▸ **WHAT IS NEEDED**
Turn the records into a numbered list, one line per item, skipping any blank lines. Leave the pictures out.

— begin DATASET ENTRIES —

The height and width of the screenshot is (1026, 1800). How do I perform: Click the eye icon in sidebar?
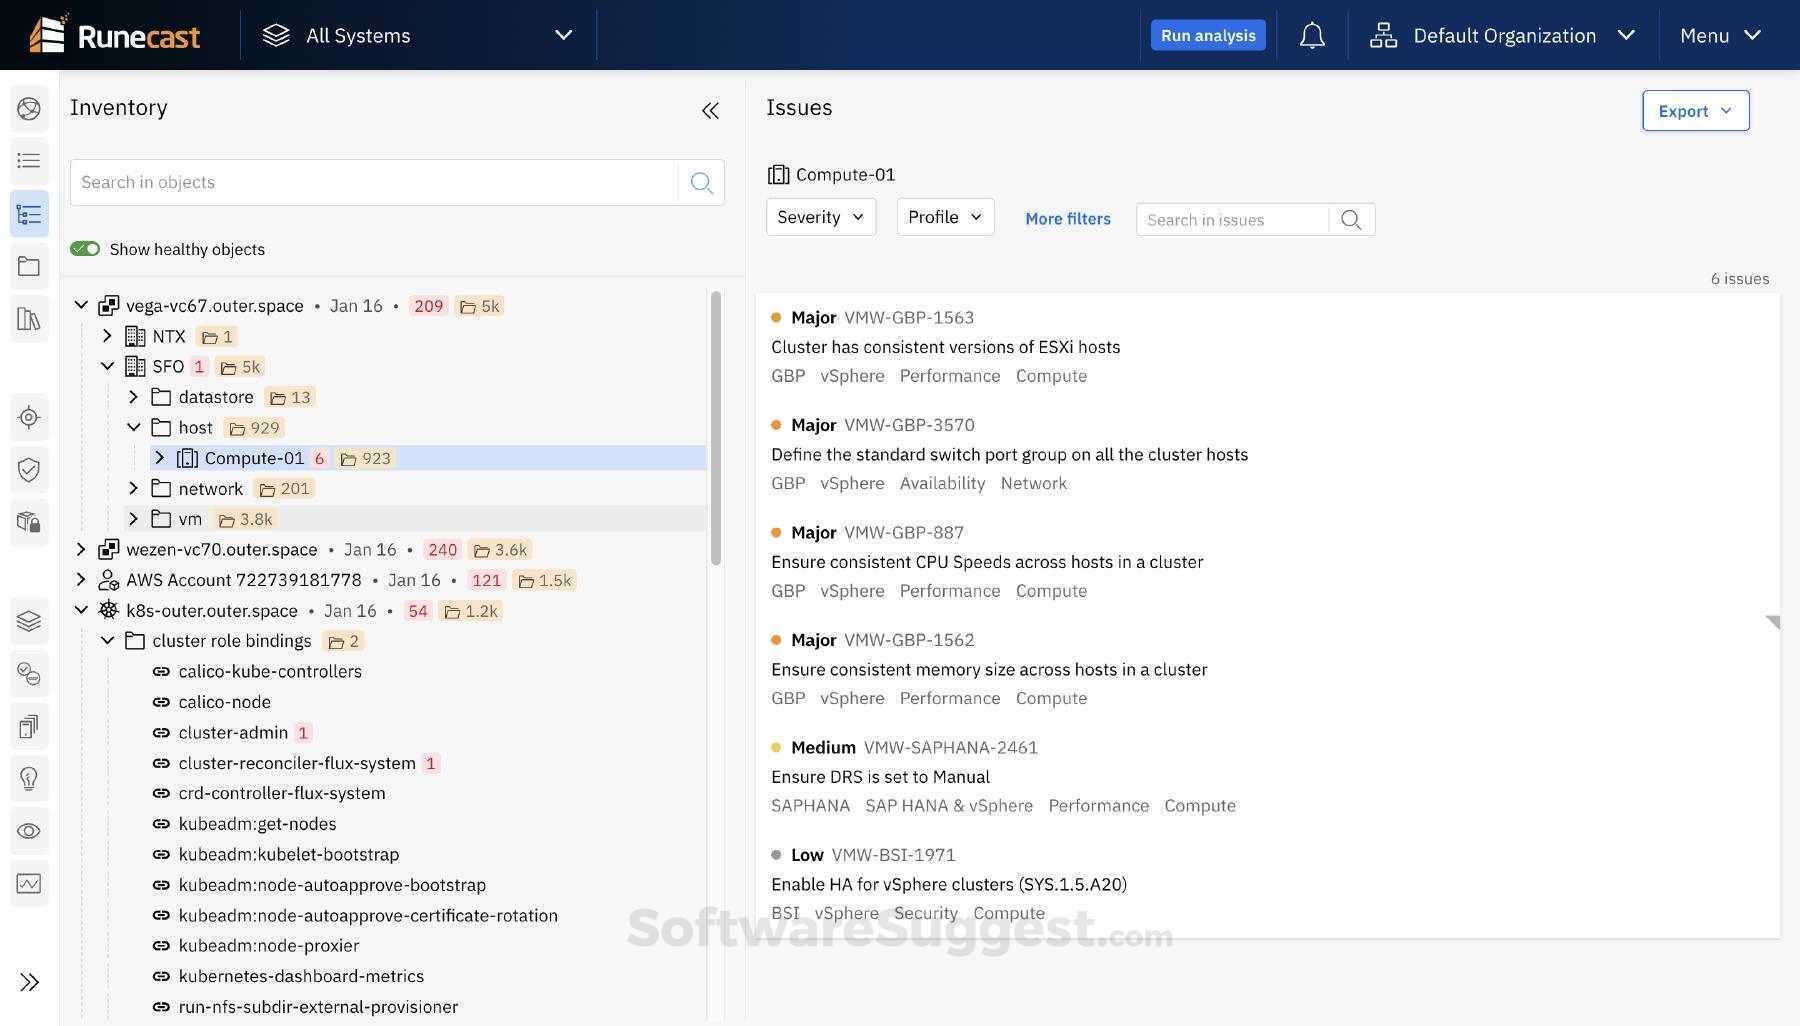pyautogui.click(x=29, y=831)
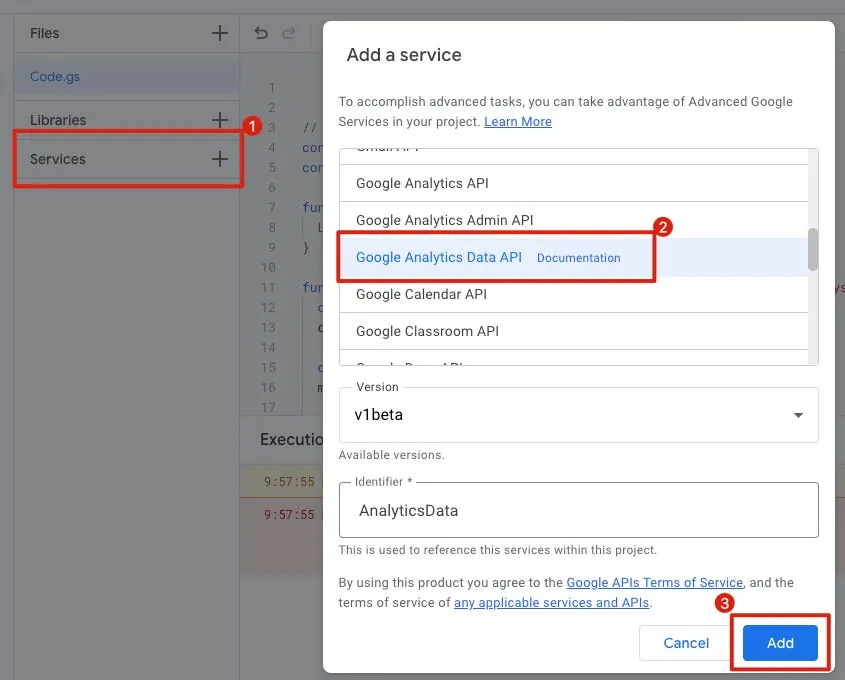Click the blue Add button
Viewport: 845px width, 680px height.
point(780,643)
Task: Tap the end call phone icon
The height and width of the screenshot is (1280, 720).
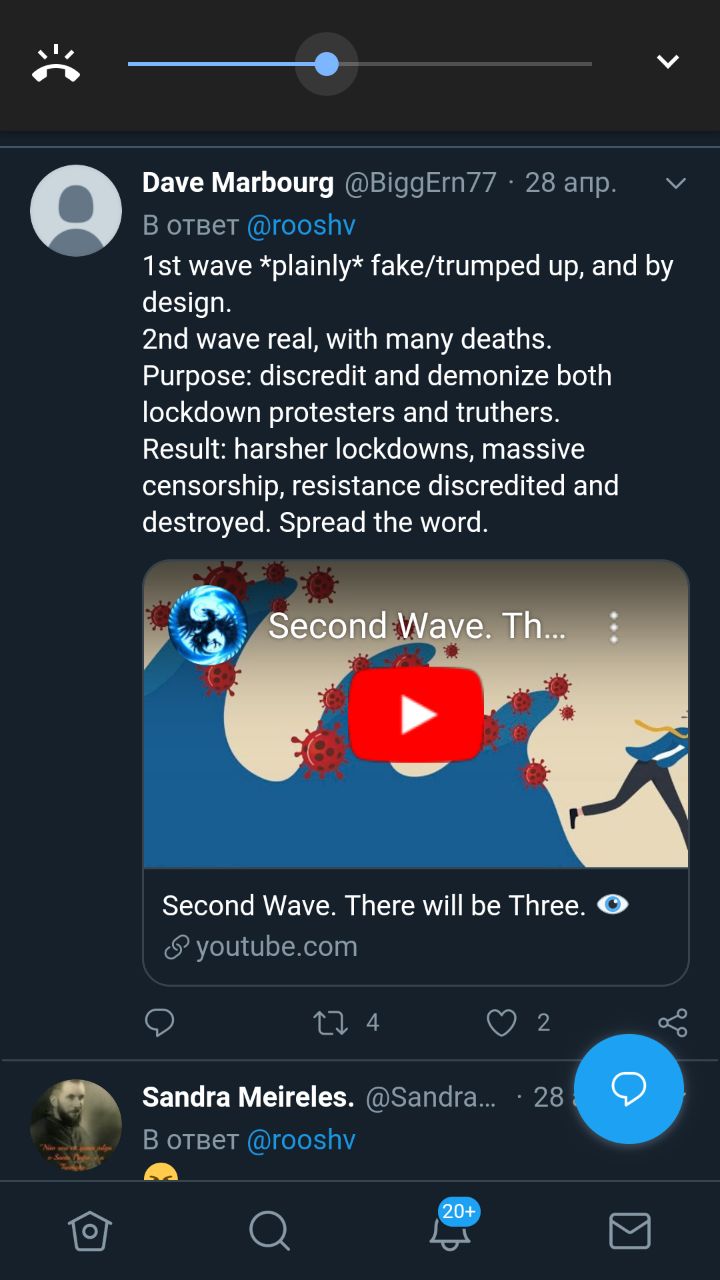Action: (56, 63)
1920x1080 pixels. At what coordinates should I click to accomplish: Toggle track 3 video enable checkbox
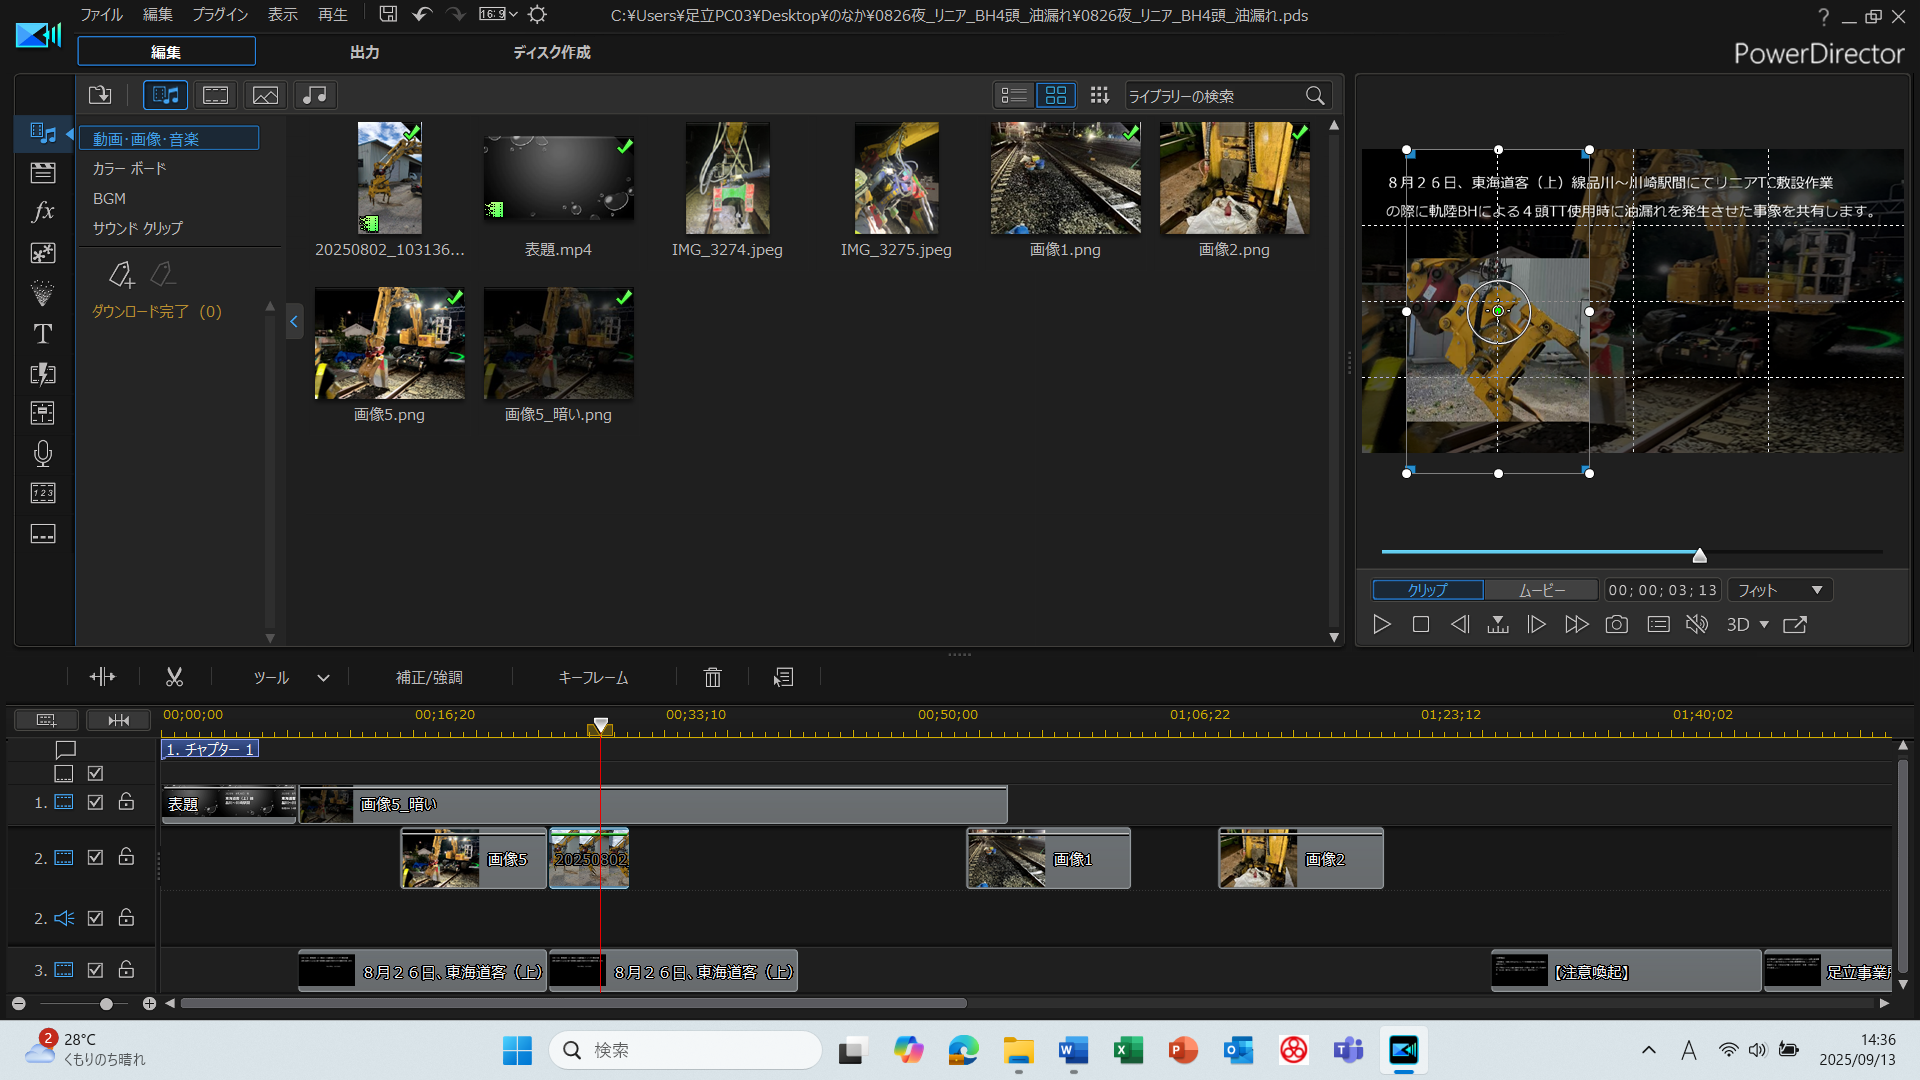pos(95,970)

— end DATASET ENTRIES —

▸ **THE ANSWER**
1. The height and width of the screenshot is (1026, 1800). How do I perform: Click the eye icon in sidebar?
2. pyautogui.click(x=29, y=831)
3. Click the blue Add button
4. Viewport: 845px width, 680px height.
5. point(780,643)
6. Task: Tap the end call phone icon
7. The height and width of the screenshot is (1280, 720).
8. Action: (56, 63)
9. 1920x1080 pixels. At what coordinates should I click to accomplish: Toggle track 3 video enable checkbox
10. pos(95,970)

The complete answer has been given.